## WORK REQUIRED
Set down the passage of dialogue below word for word, from "Trick or treat, or" to "wrong with you?".

## STUDY TEXT
-------
Okay, she's not my girlfriend.
Besides, Carson's
sister? Come on.
She still thinks
we're little kids.
Half sister...
And we're not.
Yeah, well, she's only
into guys like Ray Marino,
football legend slash town hero
slash party planner
of the century.
Yeah, well, he's too obvious.
Okay, next time you see her, say
"Hey, are you made of
copper and tellurium?
Because baby, you're cute."
Copper's C U and
Tellurium's T E.
It'll probably work
better on paper.
Oh my god, Carson.
It's not a joke if you have
to explain the punchline, dude.
Whatever.
What's that? Gonna
play us some tunes?
Nah, this is gonna
make you guys dance!
Trick or treat, or
illegal trespass?
I feel like there might've
been an option in-between.
Oh come one, Bo-peep,
it'll be be wicked.
This is amazing.
Psst.
Hey Bo, they gone?
What's wrong with you?
It's not even midnight yet.
I think I saw...
The... the... the... what?
The light.
-------
## RECORDS SHOWN

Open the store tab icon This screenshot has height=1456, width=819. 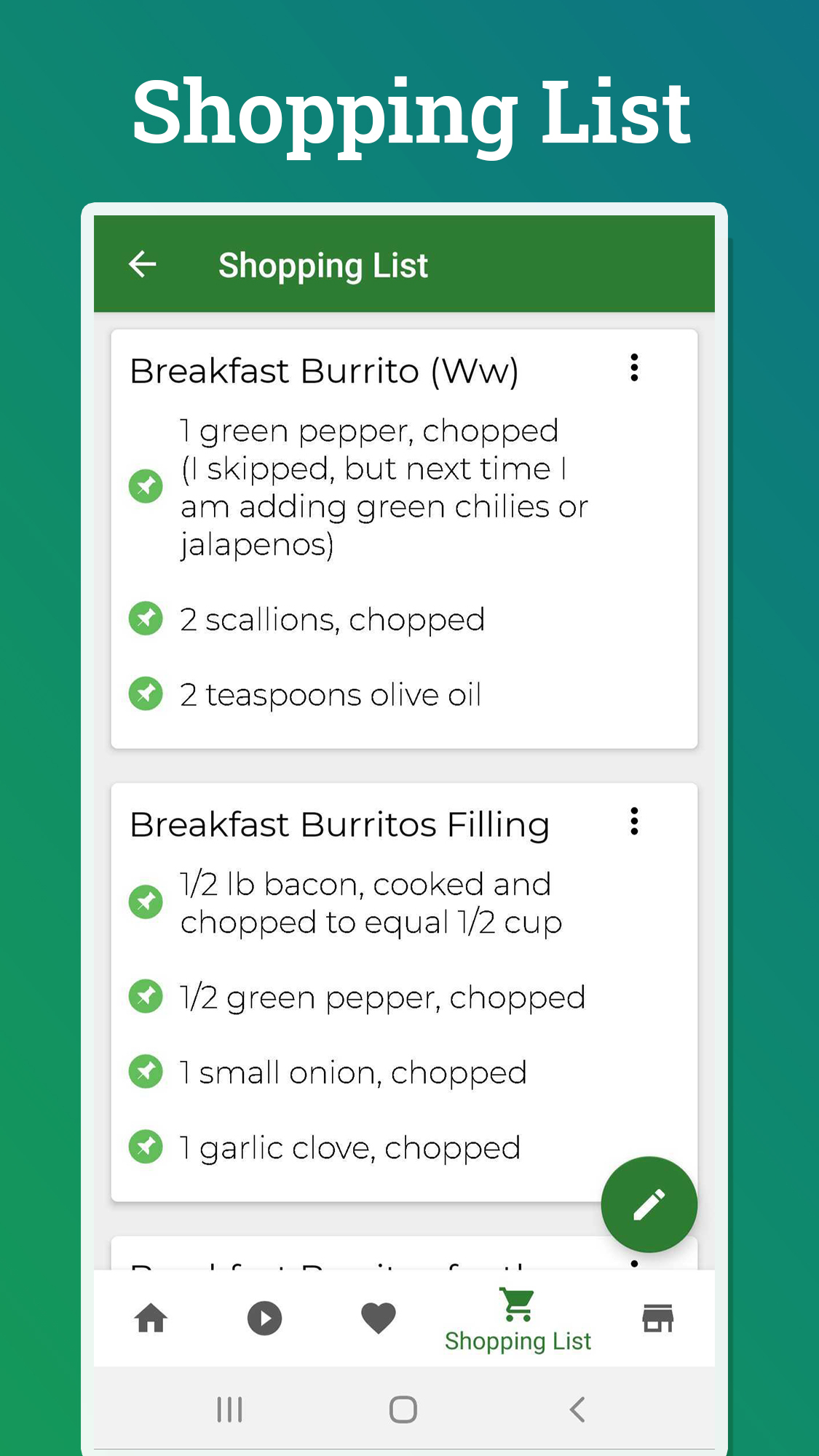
-------
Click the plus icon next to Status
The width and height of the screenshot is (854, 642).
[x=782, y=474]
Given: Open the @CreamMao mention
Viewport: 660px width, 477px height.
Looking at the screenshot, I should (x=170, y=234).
-------
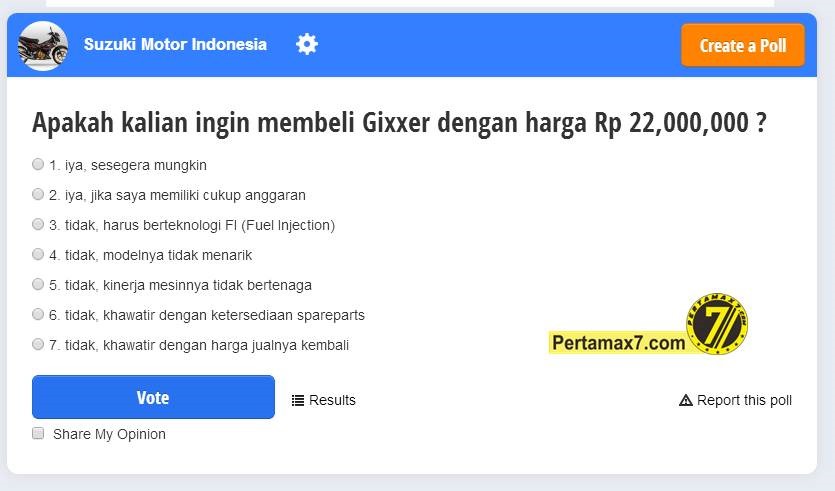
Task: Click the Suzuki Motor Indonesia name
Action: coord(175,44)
-------
## WRITTEN ANSWER
Trick or treat, or
illegal trespass?
I feel like there might've
been an option in-between.
Oh come one, Bo-peep,
it'll be be wicked.
This is amazing.
Psst.
Hey Bo, they gone?
What's wrong with you?